Lord Hood: For what purpose, Master Chief?
Master Chief: To give the Covenant back their bomb.
— Halo 2
At the end of Stanley Kubrick's Cold War dark comedy Dr Strangelove, B-52 pilot Maj. "King" Kong — a straight-shootin' Texan played by cowboy character actor Slim Pickens — goes to the bomb bay to manually release the stuck bay doors on his damaged aircraft, thus enabling him to complete his nuclear attack run on a Soviet target. He succeeds, but just as he celebrates his accomplishment with a bit of hootin' and hollerin', the bomb on which he was seated is dropped. He rides the device all the way in to the target, wildly whipping his Stetson hat around as he plummets to a thermonuclear death and a blaze of glory.
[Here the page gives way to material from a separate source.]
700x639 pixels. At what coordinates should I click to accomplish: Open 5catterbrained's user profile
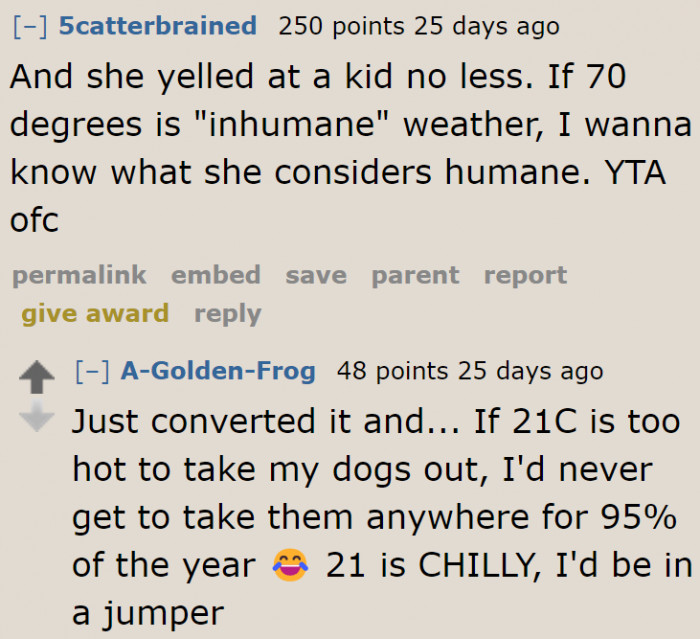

It's also a phallic symbol.
The image is much more famous than the film, at this point. It symbolically associates zealotry, jingoism, nuclear war, and cowboy diplomacy. Mostly, it just gets used whenever air-dropped weapons appear in comedy, which is surprisingly frequent. For reasons which may be obvious to some, it also gets associated with wartime politicians quite a bit these days - for example, Jib Jab used it with Bush in the "This Land" video.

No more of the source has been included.